THOMASVILLE, Ga.--(BUSINESS WIRE)--Cleaver-Brooks, Inc. ("Cleaver-Brooks") announced today that it is launching a tender offer and consent solicitation for its outstanding 12.25% Senior Secured Notes due 2016 (the "Notes").
Cleaver-Brooks is offering to purchase all of the outstanding Notes (the "Tender Offer"). Cleaver-Brooks also is soliciting consents (the "Solicitation") to certain proposed amendments to the indenture governing the Notes. The proposed amendments would (i) eliminate or modify substantially all of the restrictive covenants, certain events of default and certain other provisions contained in the indenture governing the Notes, (ii) shorten the minimum redemption notice period from 30 days to three days and (iii) release the liens on the assets securing the Notes. Holders who tender their Notes will be required to consent to the proposed amendments, and holders who consent to the proposed amendments will be required to tender their Notes.
The Tender Offer and the Solicitation are being made in connection with a Stock Purchase Agreement dated as of November 13, 2012 (the “Stock Purchase Agreement”) under which an affiliate of investment funds managed by Harbour Group Industries, Inc. will acquire from Wellspring Capital Partners IV, L.P. and certain other security holders all of the outstanding equity interests of Cleaver-Brooks. The purpose of the Tender Offer and the Solicitation is to acquire all of the outstanding Notes and obtain the requisite consents in furtherance of the transactions contemplated by the Stock Purchase Agreement.
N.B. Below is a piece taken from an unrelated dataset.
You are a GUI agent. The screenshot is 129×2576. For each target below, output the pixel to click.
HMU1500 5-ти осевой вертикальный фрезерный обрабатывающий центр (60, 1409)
The Tender Offer and Solicitation are being made by Cleaver-Brooks pursuant to an offer to purchase and consent solicitation statement and a related letter of transmittal, each dated as of November 26, 2012. The Tender Offer will expire at 11:59 p.m., New York City time, on December 21, 2012, unless extended (the "Expiration Date").
Payment for the Notes validly tendered (and not validly withdrawn) and the consents validly delivered (and not validly revoked) will be made on a date promptly following the Expiration Date (the "Final Payment Date"). A consent payment will be paid to holders who tender Notes and deliver consents on or prior to 5:00 p.m., New York City time, on December 7, 2012 (the "Consent Date"), unless extended. The Tender Offer contemplates an early settlement option, so that holders whose Notes are validly tendered on or prior to the Consent Date and accepted for purchase could receive payment as early as December 19, 2012 (as may be extended by Cleaver-Brooks at its sole discretion, the "Early Payment Date") if the conditions to the Tender Offer and Solicitation have been fulfilled or waived by that time.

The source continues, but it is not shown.